Em poucos instantes, todo o Universo foi encerrado na garrafa.
José María Merino, em Buraco negro.
Em Universos breves: antologia do microconto de língua espanhola são 195 microcontos oriundos de Argentina, Colômbia, Espanha, México, entre outros países que leem Borges ou García Márquez no original. A organização é de Francisca Noguerol — que também assina o prefácio do livro —, professora espanhola de literatura hispano-americana na Faculdade de Filologia da Universidade de Salamanca.
Encomenda do Instituto Cervantes, o volume foi planejado, segundo ela, “como objeto de prazer de leitura, para mostrar o que faz um microconto ser considerado bom e, por último, para difundir seus principais adeptos em espanhol”.
Supõe-se que em razão deste último objetivo a antologia está dividida por autores, em vez de temas convencionais ou universais, por exemplo (amor, família, morte, sexo, sonho etc.). No entanto, eles estão ordenados segundo seus sobrenomes, em vez de reunidos em gerações ou países de origem (um critério menos dispersivo, mais gregário e atraente, para o leitor). Além disso, suas notas biográficas (Sobre os autores), situadas ao final do volume, em letra miúda, pouco contribuem para seu reconhecimento ou popularização.
Desse modo, Noguerol e a editora Cobogó falham em parte na organização dos microcontos e seus autores.

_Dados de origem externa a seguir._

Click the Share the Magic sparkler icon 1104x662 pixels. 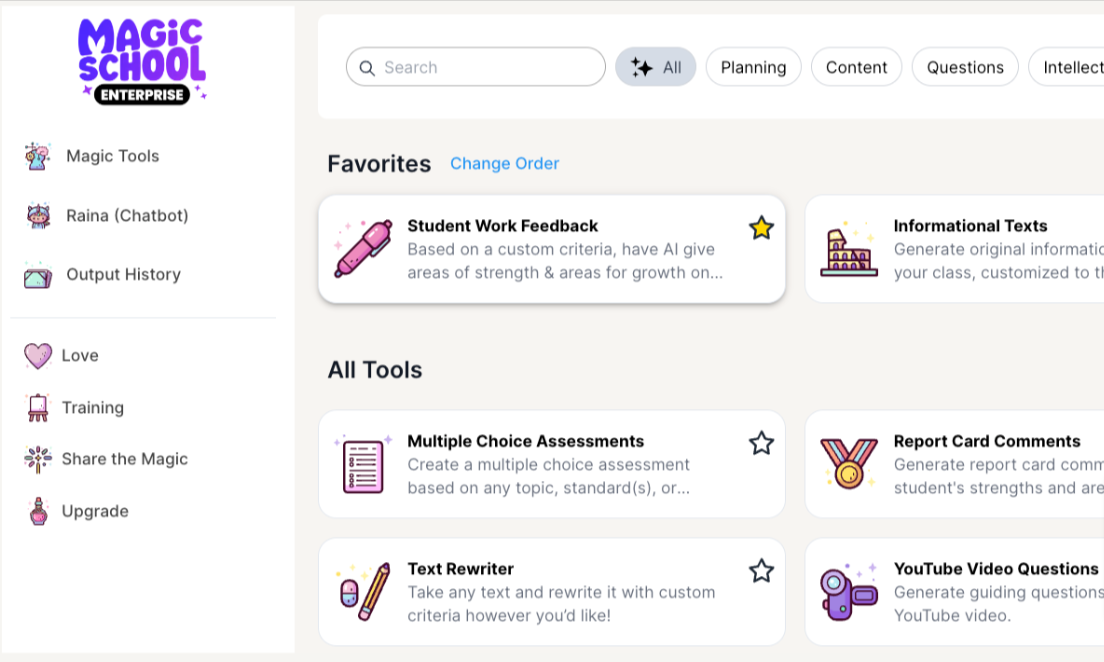pos(38,459)
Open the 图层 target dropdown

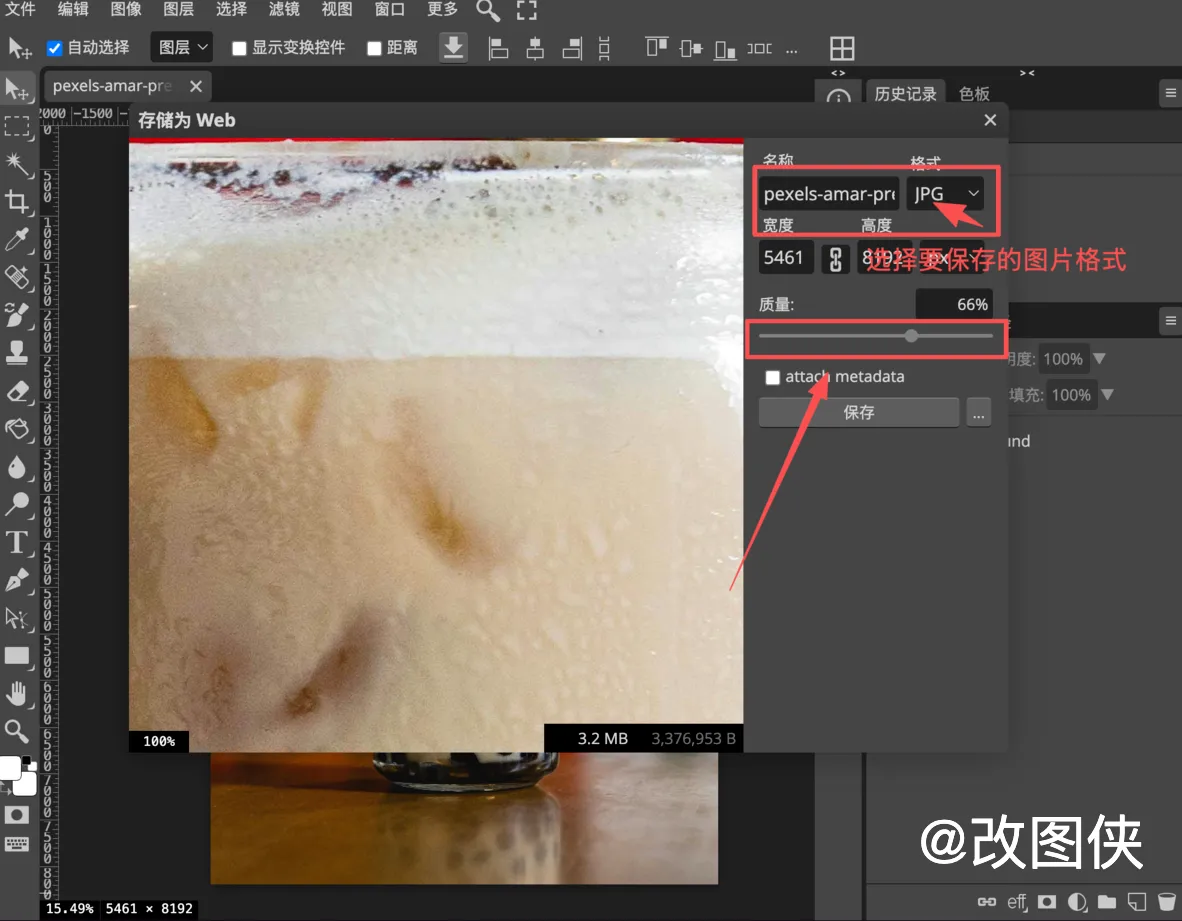182,47
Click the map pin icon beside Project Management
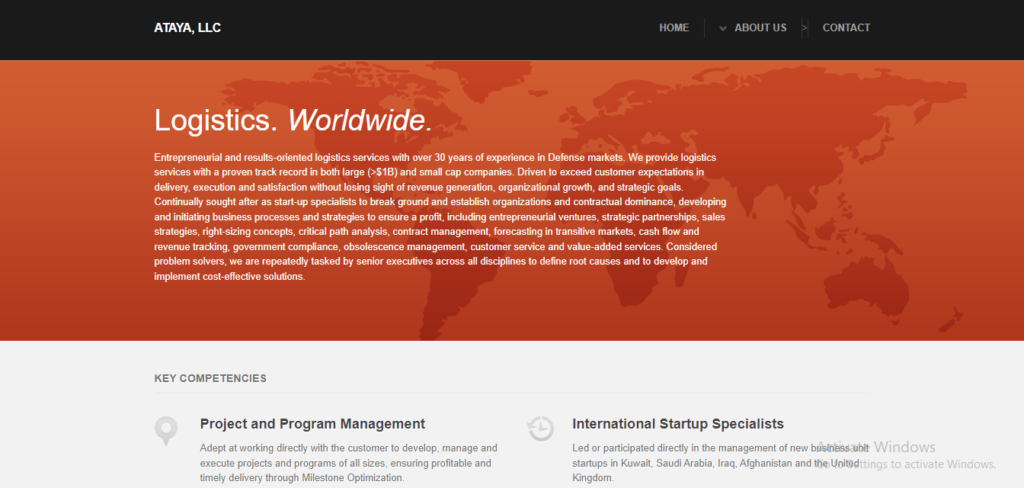The width and height of the screenshot is (1024, 488). 166,430
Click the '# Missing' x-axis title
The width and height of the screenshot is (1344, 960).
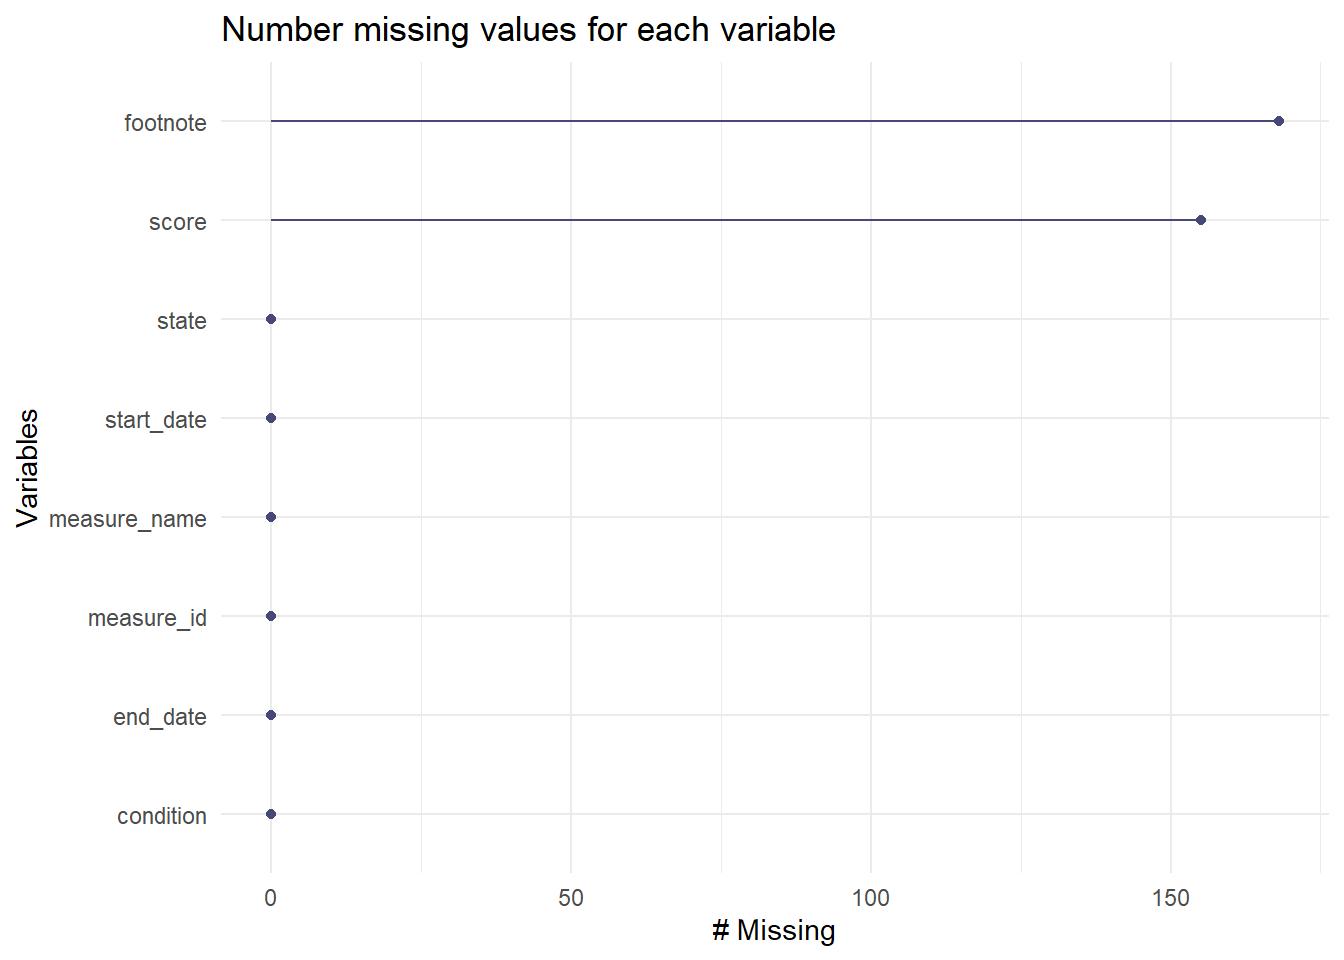point(773,931)
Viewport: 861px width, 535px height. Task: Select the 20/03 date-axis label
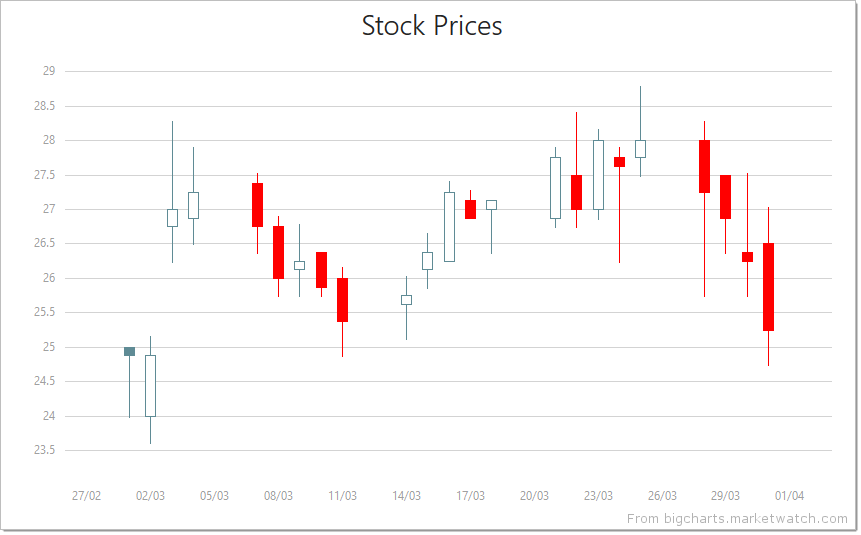[x=534, y=496]
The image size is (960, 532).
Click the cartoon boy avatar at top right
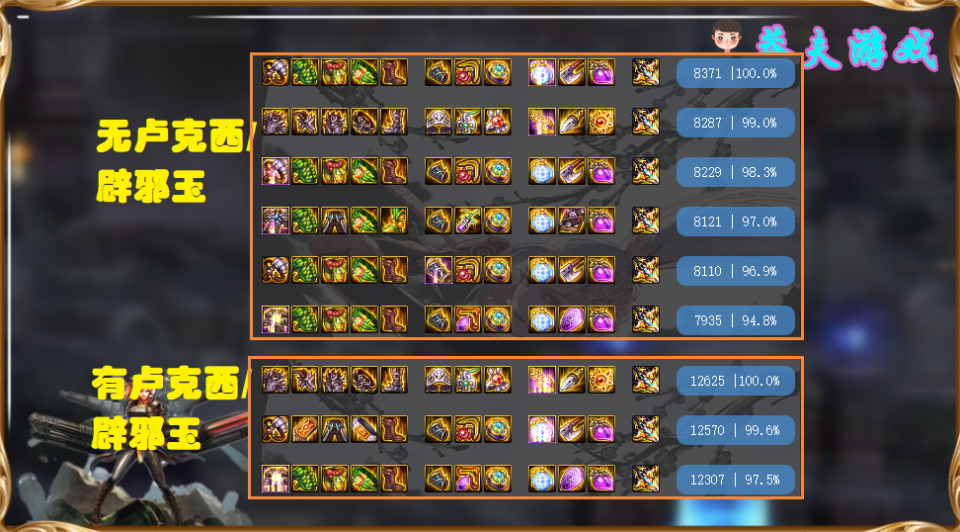click(727, 36)
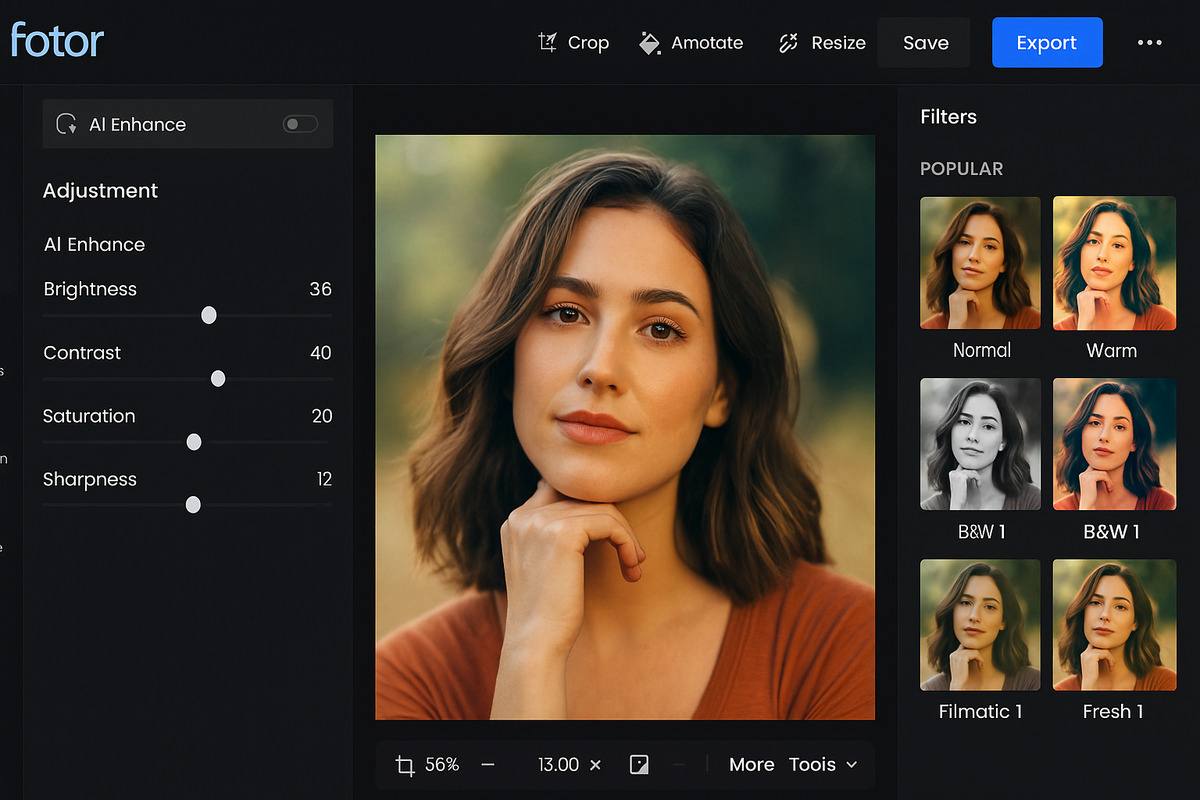This screenshot has width=1200, height=800.
Task: Open the three-dot overflow menu
Action: 1149,42
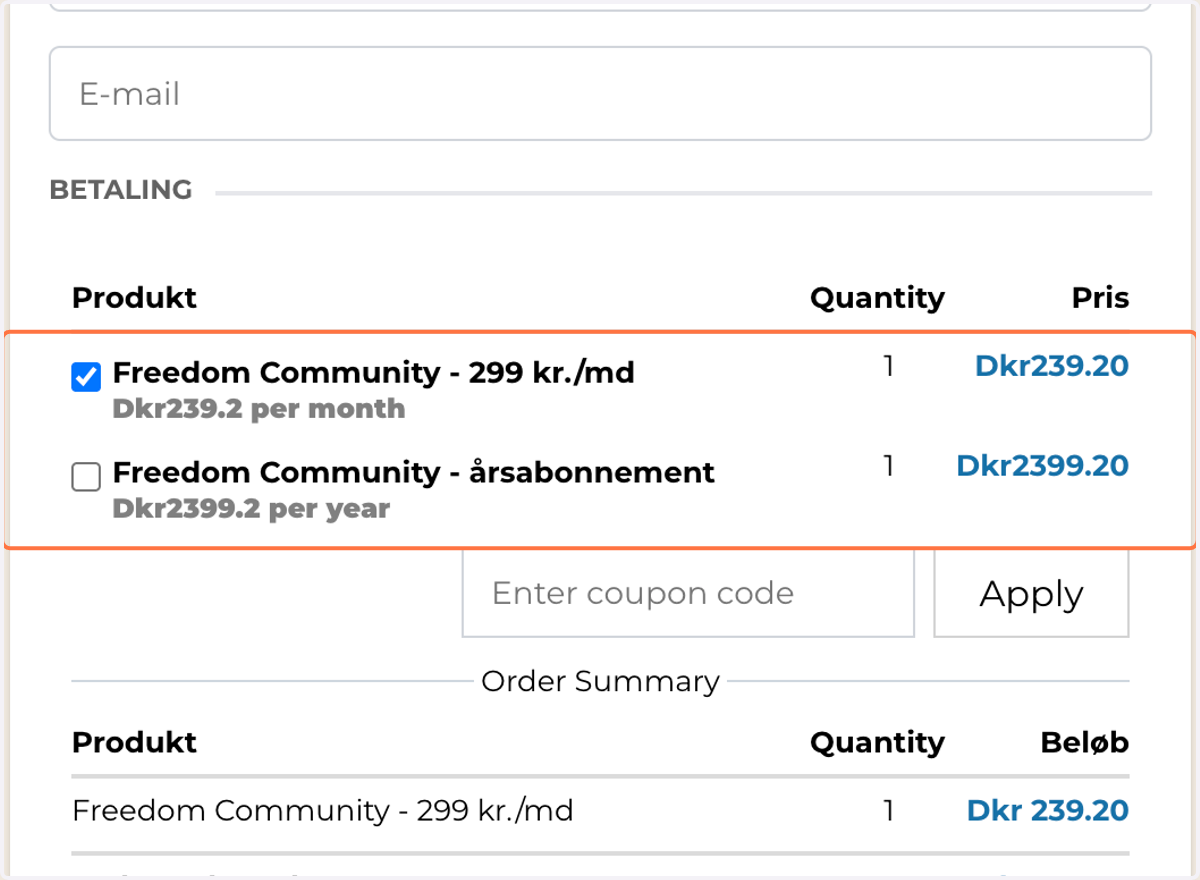
Task: Select the Freedom Community - årsabonnement option label
Action: click(x=414, y=472)
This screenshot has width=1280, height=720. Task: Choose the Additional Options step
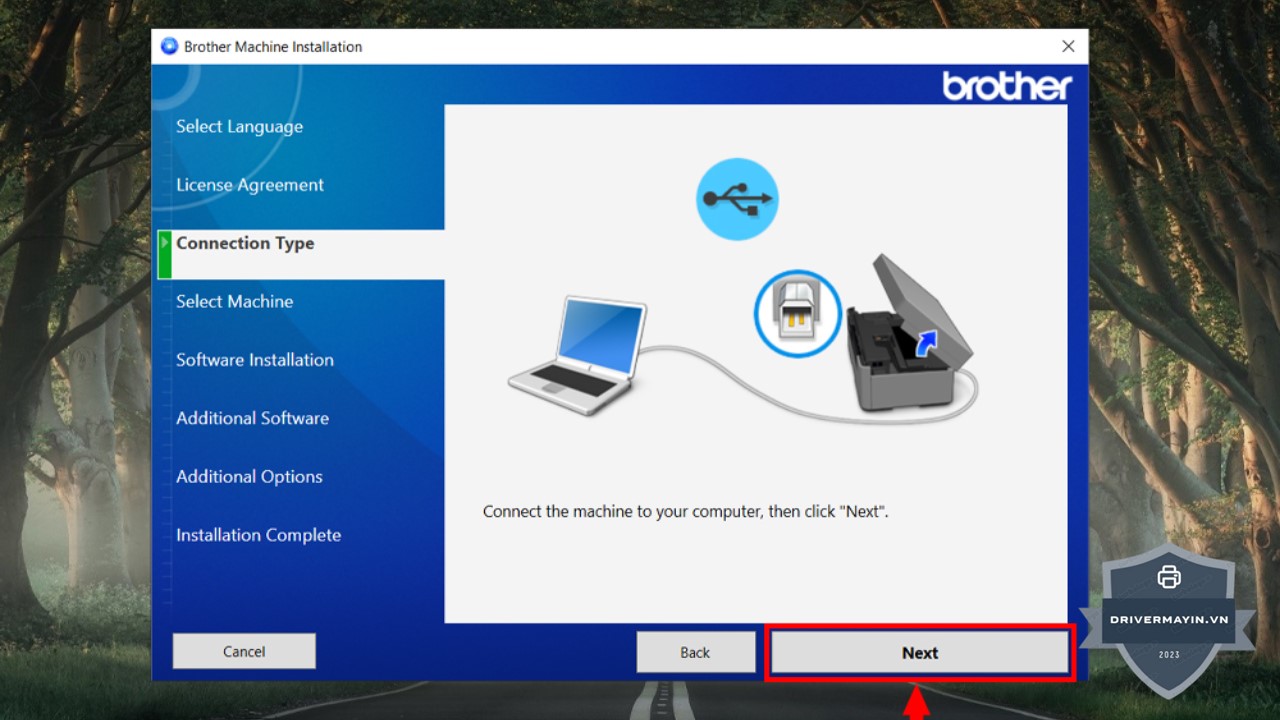tap(249, 477)
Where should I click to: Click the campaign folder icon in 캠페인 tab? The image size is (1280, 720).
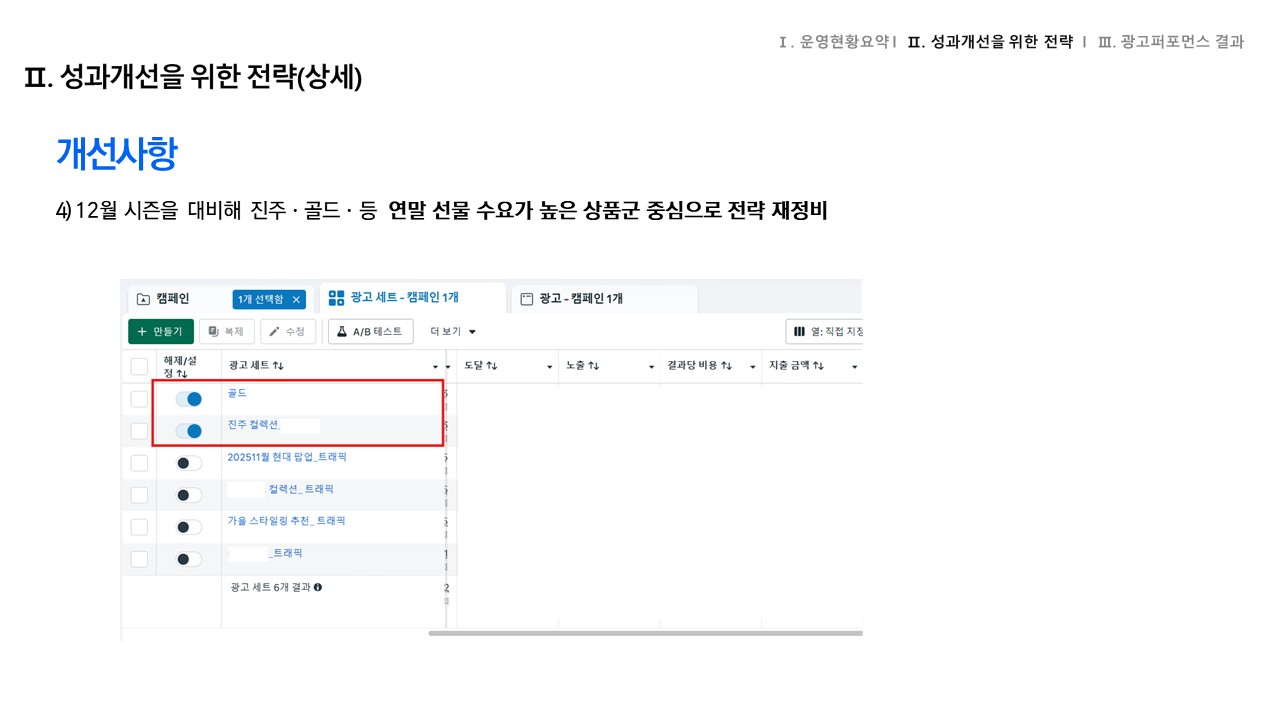click(144, 299)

Acertam em cheio, em compensação, na sua curadoria e seleção: os 195 textos são inéditos, de autoria de 39 escritores e escritoras contemporâneos (cinco narrativas de cada; todos vivos) “indiscutíveis no âmbito do microconto em espanhol”, ainda que desconhecidos, sem uma exceção, do público leitor brasileiro (ao menos deste crítico).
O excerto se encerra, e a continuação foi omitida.